Mersenne Twister, Blum Blum Shub and other stories: H2G2 Mark II - the multi-dimensional guide with a secret purpose

Why the title?

The Hitchhikers Guide to the Galaxy is frequently almost nonsensical and that is what makes it appealing. Rendering linear thought impossible, the reader jumps through hyperspace and the Infinite Improbability Drive to understand the Universe as seen by Douglas Adams, and emerges a little wiser if not more confused.

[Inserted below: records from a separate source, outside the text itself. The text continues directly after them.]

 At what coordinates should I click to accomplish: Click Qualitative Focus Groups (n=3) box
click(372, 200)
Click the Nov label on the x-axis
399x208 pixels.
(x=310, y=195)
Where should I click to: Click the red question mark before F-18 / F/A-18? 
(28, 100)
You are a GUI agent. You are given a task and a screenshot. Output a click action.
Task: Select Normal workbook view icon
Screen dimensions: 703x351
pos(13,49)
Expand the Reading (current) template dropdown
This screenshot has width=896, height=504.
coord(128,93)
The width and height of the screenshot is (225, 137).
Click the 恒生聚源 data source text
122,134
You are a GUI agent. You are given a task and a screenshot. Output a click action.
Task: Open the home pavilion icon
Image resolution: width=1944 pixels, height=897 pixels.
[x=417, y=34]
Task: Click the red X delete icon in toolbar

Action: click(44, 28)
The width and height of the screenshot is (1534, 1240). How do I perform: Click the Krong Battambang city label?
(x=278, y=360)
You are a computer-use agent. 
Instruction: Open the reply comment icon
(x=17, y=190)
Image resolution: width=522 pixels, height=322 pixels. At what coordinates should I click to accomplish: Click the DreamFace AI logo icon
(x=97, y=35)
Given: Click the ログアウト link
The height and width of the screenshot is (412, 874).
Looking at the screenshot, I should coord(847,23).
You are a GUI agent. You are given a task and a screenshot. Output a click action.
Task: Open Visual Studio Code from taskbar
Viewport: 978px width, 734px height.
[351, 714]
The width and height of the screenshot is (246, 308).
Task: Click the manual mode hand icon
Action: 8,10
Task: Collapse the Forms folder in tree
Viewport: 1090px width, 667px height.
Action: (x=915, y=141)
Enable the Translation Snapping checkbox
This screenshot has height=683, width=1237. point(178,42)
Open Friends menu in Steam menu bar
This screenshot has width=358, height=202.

An example that rings a bell in academia is the mice, who ask an all-knowing computer Deep Thought, the answer to life, universe and everything, only to be told that it is 42. Then, knowing that they've blown up taxpayer dollars, because they had not framed a proper question here, the answer fails to make sense. So they commission another experiment to build a computer to find what the Ultimate Question is, the answer to which is 42 because obviously, "What gives when you multiply 7 and 6?" lacks a ring to it. Sort of reminds you of labs that churn out data and worry about the analysis and the questions/hypothesis that lead to the story later. Written in the period, 1979-1992, they ring quite a bell in 2015.

This article introduces nothing new that you wouldn't have already realized if you are in the middle of your Ph.D, however, just like Mark II had a purpose, so does this piece, so read at your own risk

Long Story:

Once upon a time, a faculty told me that the format of a Ph.D was something that had survived all the way from Renaissance to modern-day. According to him, students start as apprentices, fulfilling the whims and fancies of their masters/supervisors. The grind, or tough-love or whatever he thought of it, was in fact necessary. Another faculty happened to tell me the same thing 3 years later rephrased as "these kids need to go through the grind because that is the only way the proper work-culture can be established".

Work-culture here implies a hierarchical structure where the kids are constantly in fear/awe of the faculty and are always corrected by them and rarely does it happen the other way round. Questions are expected from the students but only rhetorically, the student has the moral responsibility to show his work as the next big thing in the world no matter how visibly mediocre it maybe. A student cannot criticize his own work/methodology or existing frameworks of scientific discovery. The un-spoken pressure on the student is to show his work in a positive light and defend it to his death no matter how he feels about it in his own head.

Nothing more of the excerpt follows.